■ **Your assignment**
Once the line containing "[Feel The Music] (951, 1865)" is found in the entries below, reproduce it and every line after it, stopping at and including the line containing "Does Boat Insurance"; reproduce nothing else, and keep each line exact.

[[ Data open ]]

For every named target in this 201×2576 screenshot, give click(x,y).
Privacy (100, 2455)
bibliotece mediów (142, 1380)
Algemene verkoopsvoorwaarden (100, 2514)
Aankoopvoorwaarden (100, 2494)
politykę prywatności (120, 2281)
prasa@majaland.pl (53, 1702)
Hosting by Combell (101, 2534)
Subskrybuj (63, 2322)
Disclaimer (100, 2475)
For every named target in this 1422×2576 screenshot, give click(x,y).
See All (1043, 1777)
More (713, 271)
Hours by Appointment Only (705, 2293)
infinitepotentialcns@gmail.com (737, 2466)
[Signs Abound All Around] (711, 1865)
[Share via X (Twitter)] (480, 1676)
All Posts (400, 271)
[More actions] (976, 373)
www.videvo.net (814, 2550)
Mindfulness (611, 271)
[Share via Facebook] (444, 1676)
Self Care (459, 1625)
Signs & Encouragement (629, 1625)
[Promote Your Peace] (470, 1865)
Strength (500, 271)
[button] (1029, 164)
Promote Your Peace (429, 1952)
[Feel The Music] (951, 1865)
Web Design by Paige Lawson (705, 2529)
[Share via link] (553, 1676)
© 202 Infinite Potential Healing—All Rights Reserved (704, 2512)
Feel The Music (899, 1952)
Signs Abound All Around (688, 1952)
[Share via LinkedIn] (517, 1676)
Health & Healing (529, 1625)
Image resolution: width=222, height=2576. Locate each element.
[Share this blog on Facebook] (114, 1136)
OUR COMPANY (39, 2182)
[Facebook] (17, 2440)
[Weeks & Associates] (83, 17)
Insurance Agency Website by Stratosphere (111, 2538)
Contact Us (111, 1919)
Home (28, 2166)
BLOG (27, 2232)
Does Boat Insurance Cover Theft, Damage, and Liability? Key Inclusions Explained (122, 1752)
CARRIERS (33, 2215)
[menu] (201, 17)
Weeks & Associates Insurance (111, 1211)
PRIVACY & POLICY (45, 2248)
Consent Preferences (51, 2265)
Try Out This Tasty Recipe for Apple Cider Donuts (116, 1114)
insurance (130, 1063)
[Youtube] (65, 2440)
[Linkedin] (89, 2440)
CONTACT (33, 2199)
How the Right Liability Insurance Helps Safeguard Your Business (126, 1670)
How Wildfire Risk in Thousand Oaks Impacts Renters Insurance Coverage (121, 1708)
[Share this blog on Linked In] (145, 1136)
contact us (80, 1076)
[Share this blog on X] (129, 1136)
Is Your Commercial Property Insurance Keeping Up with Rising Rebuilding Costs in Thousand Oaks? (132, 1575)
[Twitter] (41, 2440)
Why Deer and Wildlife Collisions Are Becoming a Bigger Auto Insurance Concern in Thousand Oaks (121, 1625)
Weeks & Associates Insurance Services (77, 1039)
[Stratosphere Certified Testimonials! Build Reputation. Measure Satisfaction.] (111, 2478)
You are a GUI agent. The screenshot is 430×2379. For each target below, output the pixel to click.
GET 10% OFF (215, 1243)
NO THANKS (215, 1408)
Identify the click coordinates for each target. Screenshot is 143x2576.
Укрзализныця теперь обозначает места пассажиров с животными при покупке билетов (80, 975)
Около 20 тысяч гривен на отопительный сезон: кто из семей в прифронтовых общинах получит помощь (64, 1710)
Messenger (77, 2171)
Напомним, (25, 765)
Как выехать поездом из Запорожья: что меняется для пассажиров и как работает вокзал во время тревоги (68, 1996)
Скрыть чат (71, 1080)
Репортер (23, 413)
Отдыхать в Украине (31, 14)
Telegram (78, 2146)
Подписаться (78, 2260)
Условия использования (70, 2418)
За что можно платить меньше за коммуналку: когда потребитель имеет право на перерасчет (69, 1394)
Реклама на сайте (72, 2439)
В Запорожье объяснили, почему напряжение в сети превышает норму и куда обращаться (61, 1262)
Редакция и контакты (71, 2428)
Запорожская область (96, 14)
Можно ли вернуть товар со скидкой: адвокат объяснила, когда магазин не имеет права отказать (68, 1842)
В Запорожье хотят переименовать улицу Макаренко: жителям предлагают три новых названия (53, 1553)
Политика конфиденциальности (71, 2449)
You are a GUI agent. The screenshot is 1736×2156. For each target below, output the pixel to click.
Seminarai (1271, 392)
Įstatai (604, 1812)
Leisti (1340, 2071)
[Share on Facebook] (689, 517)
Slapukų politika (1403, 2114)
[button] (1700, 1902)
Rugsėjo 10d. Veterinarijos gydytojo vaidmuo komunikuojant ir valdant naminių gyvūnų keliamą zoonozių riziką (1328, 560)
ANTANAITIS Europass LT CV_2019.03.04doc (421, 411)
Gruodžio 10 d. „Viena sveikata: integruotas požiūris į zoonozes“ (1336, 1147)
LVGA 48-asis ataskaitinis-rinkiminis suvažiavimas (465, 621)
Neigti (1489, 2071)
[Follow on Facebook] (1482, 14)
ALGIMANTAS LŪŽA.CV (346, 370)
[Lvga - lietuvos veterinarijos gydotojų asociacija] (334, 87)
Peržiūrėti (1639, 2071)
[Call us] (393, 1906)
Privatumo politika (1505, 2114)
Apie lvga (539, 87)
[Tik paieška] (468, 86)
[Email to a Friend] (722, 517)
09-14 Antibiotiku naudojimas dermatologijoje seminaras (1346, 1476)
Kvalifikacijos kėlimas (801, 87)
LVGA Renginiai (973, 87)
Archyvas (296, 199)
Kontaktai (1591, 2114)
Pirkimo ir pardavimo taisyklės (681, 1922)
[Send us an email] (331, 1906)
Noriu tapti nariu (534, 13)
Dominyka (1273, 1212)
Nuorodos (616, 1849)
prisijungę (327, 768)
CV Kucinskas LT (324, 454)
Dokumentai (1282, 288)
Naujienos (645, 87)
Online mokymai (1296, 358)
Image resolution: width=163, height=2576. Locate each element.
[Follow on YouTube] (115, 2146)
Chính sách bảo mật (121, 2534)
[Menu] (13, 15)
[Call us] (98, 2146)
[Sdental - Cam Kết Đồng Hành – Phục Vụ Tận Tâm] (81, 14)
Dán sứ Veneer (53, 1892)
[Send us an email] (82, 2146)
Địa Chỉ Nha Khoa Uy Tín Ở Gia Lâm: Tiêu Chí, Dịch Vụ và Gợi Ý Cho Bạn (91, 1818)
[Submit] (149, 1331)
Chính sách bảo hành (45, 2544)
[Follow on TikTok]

[[ Data closed ]]

■ **Output**
[Feel The Music] (951, 1865)
Web Design by Paige Lawson (705, 2529)
[Share via link] (553, 1676)
© 202 Infinite Potential Healing—All Rights Reserved (704, 2512)
Feel The Music (899, 1952)
Signs Abound All Around (688, 1952)
[Share via LinkedIn] (517, 1676)
Health & Healing (529, 1625)
Image resolution: width=222, height=2576. Locate each element.
[Share this blog on Facebook] (114, 1136)
OUR COMPANY (39, 2182)
[Facebook] (17, 2440)
[Weeks & Associates] (83, 17)
Insurance Agency Website by Stratosphere (111, 2538)
Contact Us (111, 1919)
Home (28, 2166)
BLOG (27, 2232)
Does Boat Insurance Cover Theft, Damage, and Liability? Key Inclusions Explained (122, 1752)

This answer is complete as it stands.